Filippo Maria Caggiani
Lulu.com 2010
Cinque
anni
di silenzio, ore di registrazione in diversi studi, fior di musicisti e
special guest, una mole di canzoni,
un’avveniristica concezione grafica.
Quando, nel novembre del 1990, Claudio
Baglioni ruppe il lustro di pausa che lo divideva dal grande successo di La
vita è adesso, nessuno era disposto a credere che fosse davvero lui. Il
cantante della “maglietta fina” e
dei “passerotti”, ma anche quello del “gancio
in mezzo al cielo” di Strada facendo
o del “vecchio albergo della terra”
di La vita è adesso era cambiato.
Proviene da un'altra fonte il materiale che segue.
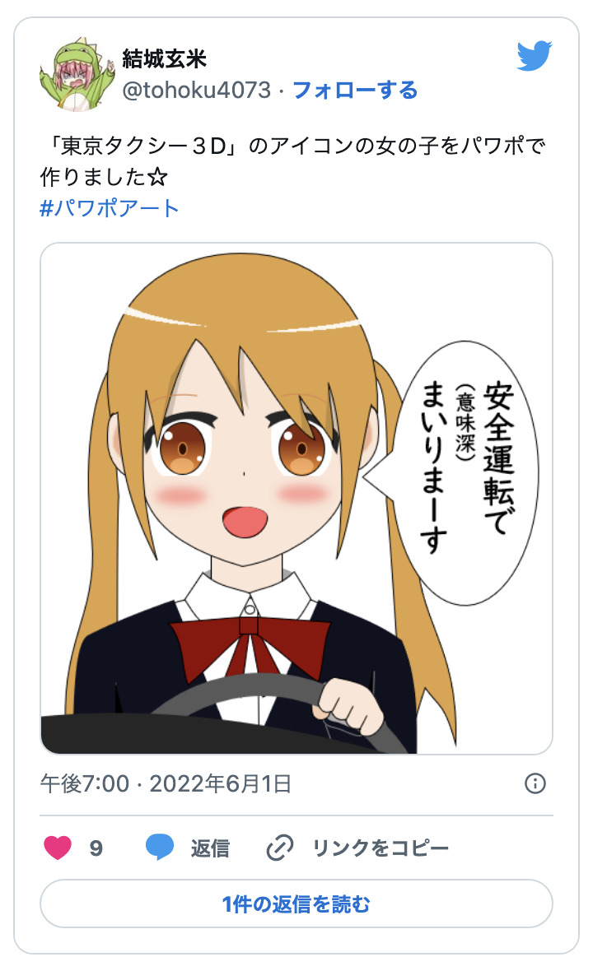Screen dimensions: 593x971
Task: Open the tweet info circle icon
Action: pos(535,783)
Profondamente.
Oltre era il
manifesto più emblematico di un’evoluzione,
ma anche di un’inquietudine, di un’ansia di rottura con un passato ingombrante, quello di cantore dei “buoni
sentimenti”. Bastarono poche cose a farlo capire definitivamente, a chiarire
che indietro non si poteva tornare. Il rock acuminato di Dagli il via, lo
scioglilingua di Io lui e la cana femmina, le donne “strambe”, “fiamminghe” etc.
di Le
donne sono, il 5/4 sghembo di Qui Dio non c’è, il “sudai di sud /
di vento diventai” di La piana dei cavalli bradi. Più che
segnali di diversità, un vero e proprio tuffo
nel rinnovamento. Non a caso Oltre
era un concept album, con protagonista
un avventuroso alter ego: Cucaio.
Filippo
Maria Caggiani,
giornalista valido e preparato, non ha certo scelto una strada facile,
volendosi avventurare nel racconto del making of di Oltre e delle sue peculiarità.
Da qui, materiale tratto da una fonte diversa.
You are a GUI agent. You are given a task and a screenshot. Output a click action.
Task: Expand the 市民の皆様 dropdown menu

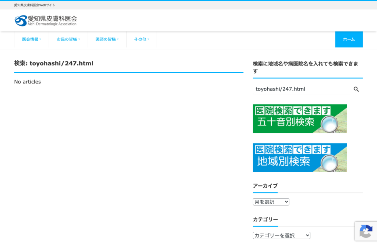(68, 39)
Tutt’altro, egli ha voluto ridurre al minimo il facile amarcord di interviste a protagonisti e musicisti, concentrando la
sua attenzione sui brani, sulla loro
struttura e sul rapporto - mai così simbiotico e funzionale - con il testo. Pur
lasciando il dovuto spazio a Pasquale Minieri,
“sparring partner” baglioniano insieme a Celso
Valli, in un’approfondita intervista che finalmente fa luce su alcuni
elementi del lavoro di preparazione,
Caggiani si è soffermato sui singoli
venti brani che compongono il doppio album.
Lo schema
di riferimento, utile sia per l’autore che per la comprensione del lettore, è
quello già messo in campo da Gianfranco
Salvatore: scomponendo i pezzi nei loro elementi costitutivi e
presentandoli con un grafico comprensibile, Caggiani ci accompagna nei meandri di un disco complesso, mosso da
una profonda pulsione interiore ma
non per questo oscuro e incomprensibile. Anzi, l’autore ci fornisce una buona chiave di lettura, che è proprio
in quel magico amalgama che da sempre, anche nei dischi giovanili più
convenzionali, Baglioni ha sempre sviluppato: il matrimonio tra parole e musica. Un testo estremamente avvincente,
che avrebbe meritato il sostegno di un editore.